I regularly find myself apologizing to my wife. Not in the sense of “Oh, sorry, honey,” with a tone that says, “I don’t really mean this, but I’m saying it anyway because I have to so you don’t make me sleep on the couch.” Instead, I find myself asking for her forgiveness because I am truly guilty and seeking repentance in her eyes.
Before you think I am a horrible, evil husband (or have a guilt streak a mile wide), hear me out. It’s important for me to clarify my position. I find myself apologizing to her because I sin against her. I get angry, and I say something with malice. I ignore her and do what I want. I find myself being uncaring at times, or not supportive, or lazy. I don’t do the proper things for her. I find myself not living up to the Bible passage from our wedding, “Husbands, love your wives, as Christ loved the church, and gave himself up for her,” Ephesians 5:25 (No, we didn’t have the “Love Chapter” read at our wedding…you can ask about that story if you like…).
I am a sinner, it is true. I am a sinner against my wife, the person whom I love the most in this world. Even love cannot stop my sinfulness. As Paul said in this week’s Epistle from Romans 7:15b, “For I do not do what I want, but I do the very thing that I hate.” And do I ever sin against her. It breaks me down when I do. My heart aches and I feel terrible and wretched. That is why I apologize. They are the apologies of a man torn and disfigured by sin. I do not just say, “I’m sorry,” but instead, I seek repentance. That is the way God asks for us to show contrition.
“For you will not delight in sacrifice, or I would give it; you will not be pleased with a burnt offering. The sacrifices of God are a broken spirit; a broken and contrite heart, O God, you will not despise.” – Psalm 51:16-17.

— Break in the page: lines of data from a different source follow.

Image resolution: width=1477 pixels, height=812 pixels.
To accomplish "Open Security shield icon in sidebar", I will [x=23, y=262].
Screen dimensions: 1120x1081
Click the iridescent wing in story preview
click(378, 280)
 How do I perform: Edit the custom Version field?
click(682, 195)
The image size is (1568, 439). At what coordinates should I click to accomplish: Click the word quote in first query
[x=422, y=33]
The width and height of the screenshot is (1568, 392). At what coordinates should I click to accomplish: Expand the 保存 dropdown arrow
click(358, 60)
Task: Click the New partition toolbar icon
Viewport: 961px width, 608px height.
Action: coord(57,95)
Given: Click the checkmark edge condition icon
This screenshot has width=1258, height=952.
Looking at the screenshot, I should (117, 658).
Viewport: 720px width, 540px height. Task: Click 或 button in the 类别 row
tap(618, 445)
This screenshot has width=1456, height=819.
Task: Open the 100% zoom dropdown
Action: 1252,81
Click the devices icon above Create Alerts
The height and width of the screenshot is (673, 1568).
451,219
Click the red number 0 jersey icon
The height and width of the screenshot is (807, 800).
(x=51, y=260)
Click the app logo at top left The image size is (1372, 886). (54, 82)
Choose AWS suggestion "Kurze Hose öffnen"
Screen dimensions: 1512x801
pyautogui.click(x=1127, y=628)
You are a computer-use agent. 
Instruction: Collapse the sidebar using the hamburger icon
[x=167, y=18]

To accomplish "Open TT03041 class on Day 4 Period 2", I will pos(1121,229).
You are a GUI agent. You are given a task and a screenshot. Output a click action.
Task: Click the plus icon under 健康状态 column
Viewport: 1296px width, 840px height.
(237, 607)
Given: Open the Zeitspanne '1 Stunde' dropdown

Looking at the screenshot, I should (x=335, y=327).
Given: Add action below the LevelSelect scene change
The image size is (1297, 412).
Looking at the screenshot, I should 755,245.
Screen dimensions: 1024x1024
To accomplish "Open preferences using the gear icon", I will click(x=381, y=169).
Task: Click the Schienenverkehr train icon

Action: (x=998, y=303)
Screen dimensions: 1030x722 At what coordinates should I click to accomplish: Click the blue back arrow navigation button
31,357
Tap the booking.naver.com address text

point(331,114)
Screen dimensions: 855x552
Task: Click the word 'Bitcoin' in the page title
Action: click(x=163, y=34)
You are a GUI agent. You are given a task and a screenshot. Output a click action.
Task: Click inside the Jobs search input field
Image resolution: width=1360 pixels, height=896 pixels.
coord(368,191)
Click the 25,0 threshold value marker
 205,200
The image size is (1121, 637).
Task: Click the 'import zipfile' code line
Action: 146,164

I go to my wife as a man who is broken under the Law, unable to stand before her sinless. And she, wonderful and gracious follower of Christ, forgives me! How amazing it is! She forgives me because of our shared faith in Jesus, who has come to remove these sins from our lives. She forgives because of Colossians 3:13b “as the Lord has forgiven you, so you also must forgive.” She, as a child of God and faithful servant of Christ, accepts my repentance. We then can, and do, go together to the table of Christ and receive His Body and Blood for our forgiveness together. We listen to the Gospel together and share the Good News of Christ with each other. Growing faith together, we live in love together and the words of Ephesians 5. It is the gift we are able to share with each other every day in our marriage: faith, which brings love.